→ **Problem description**:
Can you copy out, word for word, the lines below starting at the one containing "Describe the element at coordinates (22, 299)" and ending at the one containing "Looking at the image, I should click on (904, 712).", including both of those lines and nothing else?

→ **Data extract**:
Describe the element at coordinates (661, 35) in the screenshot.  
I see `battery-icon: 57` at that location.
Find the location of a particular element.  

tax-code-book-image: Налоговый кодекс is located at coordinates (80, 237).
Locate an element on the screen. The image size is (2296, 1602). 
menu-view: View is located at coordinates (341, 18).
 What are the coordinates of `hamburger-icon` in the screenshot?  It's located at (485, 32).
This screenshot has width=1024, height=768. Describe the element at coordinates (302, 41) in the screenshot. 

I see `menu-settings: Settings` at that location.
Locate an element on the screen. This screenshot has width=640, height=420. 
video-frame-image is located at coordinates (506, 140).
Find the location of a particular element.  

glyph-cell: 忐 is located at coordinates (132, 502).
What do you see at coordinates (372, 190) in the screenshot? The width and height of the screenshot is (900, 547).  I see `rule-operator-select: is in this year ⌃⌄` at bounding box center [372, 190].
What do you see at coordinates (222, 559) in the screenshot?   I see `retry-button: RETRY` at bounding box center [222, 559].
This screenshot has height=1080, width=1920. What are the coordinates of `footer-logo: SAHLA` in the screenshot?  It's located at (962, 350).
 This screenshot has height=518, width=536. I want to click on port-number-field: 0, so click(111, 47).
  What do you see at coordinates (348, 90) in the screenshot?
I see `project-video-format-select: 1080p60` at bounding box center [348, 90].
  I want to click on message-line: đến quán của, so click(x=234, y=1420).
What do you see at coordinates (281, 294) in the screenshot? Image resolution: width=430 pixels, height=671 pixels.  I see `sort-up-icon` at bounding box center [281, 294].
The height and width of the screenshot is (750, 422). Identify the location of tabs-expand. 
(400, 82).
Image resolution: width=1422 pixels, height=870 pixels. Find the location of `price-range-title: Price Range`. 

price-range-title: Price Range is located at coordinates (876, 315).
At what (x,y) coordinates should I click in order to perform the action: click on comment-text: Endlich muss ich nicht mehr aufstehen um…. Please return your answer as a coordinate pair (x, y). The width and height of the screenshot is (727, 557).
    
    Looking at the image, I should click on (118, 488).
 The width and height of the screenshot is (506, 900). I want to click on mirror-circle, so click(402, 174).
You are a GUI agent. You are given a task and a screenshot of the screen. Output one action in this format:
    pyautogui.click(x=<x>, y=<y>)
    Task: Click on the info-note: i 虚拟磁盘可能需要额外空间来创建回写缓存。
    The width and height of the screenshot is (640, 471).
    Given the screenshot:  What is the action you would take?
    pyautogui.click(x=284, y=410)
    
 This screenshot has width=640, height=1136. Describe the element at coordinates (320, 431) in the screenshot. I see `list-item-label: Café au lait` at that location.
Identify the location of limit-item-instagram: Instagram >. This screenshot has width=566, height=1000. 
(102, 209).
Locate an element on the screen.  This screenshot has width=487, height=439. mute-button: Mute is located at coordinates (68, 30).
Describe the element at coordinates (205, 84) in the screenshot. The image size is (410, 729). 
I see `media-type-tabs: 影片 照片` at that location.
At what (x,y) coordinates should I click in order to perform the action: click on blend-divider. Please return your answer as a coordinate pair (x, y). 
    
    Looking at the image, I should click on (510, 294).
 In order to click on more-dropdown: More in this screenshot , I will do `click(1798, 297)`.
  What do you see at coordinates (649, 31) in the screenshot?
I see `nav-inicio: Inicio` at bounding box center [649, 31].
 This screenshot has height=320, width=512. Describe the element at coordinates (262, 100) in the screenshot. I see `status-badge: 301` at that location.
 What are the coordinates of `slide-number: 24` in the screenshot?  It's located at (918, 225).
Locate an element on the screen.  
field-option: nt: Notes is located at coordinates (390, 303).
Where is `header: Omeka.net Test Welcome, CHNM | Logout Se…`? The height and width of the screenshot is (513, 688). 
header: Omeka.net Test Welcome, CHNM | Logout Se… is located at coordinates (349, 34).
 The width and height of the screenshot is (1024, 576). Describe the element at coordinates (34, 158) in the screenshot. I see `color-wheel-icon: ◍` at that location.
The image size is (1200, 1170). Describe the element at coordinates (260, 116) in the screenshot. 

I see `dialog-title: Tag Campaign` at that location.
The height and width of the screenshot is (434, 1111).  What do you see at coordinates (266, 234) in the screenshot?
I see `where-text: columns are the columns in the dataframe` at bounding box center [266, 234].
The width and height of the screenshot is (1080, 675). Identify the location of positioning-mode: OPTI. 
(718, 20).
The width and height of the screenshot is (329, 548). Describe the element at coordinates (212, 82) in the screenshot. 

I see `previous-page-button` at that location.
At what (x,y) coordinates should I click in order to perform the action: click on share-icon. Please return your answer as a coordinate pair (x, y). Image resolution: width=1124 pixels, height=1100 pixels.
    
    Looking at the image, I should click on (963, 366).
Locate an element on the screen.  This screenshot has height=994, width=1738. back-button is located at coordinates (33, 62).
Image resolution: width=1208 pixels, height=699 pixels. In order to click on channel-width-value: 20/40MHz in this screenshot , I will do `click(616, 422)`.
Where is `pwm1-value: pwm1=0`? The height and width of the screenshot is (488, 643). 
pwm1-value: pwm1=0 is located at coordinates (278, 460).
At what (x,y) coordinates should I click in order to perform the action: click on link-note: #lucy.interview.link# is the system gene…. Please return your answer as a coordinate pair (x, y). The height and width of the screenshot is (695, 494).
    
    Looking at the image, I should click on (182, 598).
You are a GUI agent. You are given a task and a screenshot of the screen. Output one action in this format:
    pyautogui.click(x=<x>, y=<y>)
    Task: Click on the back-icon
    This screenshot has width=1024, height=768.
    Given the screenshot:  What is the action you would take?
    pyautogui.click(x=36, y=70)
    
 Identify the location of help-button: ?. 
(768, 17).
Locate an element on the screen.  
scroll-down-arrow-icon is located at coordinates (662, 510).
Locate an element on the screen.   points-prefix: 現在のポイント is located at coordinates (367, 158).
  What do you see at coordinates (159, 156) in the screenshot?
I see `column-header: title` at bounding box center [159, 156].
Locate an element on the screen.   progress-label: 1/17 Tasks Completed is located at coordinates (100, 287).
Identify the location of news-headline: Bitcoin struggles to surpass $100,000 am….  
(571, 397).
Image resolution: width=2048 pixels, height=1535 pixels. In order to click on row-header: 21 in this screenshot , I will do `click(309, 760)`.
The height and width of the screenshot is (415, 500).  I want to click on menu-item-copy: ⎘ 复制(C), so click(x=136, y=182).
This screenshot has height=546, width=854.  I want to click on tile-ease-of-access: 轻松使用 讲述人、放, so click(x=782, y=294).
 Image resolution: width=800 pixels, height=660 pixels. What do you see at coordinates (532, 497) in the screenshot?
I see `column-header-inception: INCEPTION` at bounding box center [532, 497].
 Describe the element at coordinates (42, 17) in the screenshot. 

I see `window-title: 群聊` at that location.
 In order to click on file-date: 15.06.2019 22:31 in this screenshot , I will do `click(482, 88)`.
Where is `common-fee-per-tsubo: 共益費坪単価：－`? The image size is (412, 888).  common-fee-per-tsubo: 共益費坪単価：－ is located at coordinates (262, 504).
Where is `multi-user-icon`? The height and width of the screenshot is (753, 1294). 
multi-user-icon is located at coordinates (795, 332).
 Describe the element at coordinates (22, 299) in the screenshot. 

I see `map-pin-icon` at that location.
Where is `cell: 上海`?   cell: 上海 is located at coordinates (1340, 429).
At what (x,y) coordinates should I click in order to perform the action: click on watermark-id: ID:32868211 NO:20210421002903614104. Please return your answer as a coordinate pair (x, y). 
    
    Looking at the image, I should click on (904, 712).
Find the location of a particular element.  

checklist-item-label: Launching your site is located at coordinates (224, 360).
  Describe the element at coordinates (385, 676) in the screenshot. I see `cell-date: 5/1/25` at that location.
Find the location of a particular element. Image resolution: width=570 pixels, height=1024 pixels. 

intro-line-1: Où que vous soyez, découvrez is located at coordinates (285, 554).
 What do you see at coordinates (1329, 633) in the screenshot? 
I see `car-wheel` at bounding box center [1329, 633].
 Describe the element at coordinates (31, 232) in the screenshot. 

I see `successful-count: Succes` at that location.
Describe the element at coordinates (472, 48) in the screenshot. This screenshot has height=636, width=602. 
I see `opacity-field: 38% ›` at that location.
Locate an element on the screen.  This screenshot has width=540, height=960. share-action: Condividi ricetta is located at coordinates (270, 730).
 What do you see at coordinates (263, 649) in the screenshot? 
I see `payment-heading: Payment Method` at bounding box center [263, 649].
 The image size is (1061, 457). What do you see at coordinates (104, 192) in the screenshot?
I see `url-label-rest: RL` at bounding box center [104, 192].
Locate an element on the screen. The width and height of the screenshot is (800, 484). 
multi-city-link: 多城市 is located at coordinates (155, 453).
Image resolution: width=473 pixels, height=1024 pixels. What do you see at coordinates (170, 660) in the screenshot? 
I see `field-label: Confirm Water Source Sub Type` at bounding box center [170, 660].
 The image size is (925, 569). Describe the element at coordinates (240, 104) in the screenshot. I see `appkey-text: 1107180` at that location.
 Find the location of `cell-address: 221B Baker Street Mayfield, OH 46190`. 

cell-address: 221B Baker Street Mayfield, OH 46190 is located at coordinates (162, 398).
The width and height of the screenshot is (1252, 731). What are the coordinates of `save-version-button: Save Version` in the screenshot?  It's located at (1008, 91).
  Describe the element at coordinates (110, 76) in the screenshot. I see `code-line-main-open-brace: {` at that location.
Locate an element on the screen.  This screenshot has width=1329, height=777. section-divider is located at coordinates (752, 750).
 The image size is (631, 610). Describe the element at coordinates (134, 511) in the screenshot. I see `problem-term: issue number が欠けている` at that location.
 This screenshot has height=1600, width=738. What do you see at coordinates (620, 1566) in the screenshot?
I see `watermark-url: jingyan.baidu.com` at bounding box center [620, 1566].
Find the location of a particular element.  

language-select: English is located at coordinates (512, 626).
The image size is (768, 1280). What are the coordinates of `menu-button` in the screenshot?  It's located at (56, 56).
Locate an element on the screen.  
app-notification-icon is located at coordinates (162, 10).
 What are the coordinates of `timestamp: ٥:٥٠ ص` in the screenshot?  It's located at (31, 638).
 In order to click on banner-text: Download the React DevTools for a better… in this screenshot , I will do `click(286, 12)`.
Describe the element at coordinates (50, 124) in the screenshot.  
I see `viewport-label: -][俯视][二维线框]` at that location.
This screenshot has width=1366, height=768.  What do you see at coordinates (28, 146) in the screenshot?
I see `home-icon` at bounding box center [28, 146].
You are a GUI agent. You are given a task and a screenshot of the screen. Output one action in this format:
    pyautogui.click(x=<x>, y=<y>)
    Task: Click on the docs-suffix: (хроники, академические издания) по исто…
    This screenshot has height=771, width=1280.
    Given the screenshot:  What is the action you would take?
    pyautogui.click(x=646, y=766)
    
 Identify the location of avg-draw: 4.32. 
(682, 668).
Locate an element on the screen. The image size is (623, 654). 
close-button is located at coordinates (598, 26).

→ **Response area**:
 Describe the element at coordinates (22, 299) in the screenshot. 

I see `map-pin-icon` at that location.
Where is `cell: 上海`?   cell: 上海 is located at coordinates (1340, 429).
At what (x,y) coordinates should I click in order to perform the action: click on watermark-id: ID:32868211 NO:20210421002903614104. Please return your answer as a coordinate pair (x, y). 
    
    Looking at the image, I should click on (904, 712).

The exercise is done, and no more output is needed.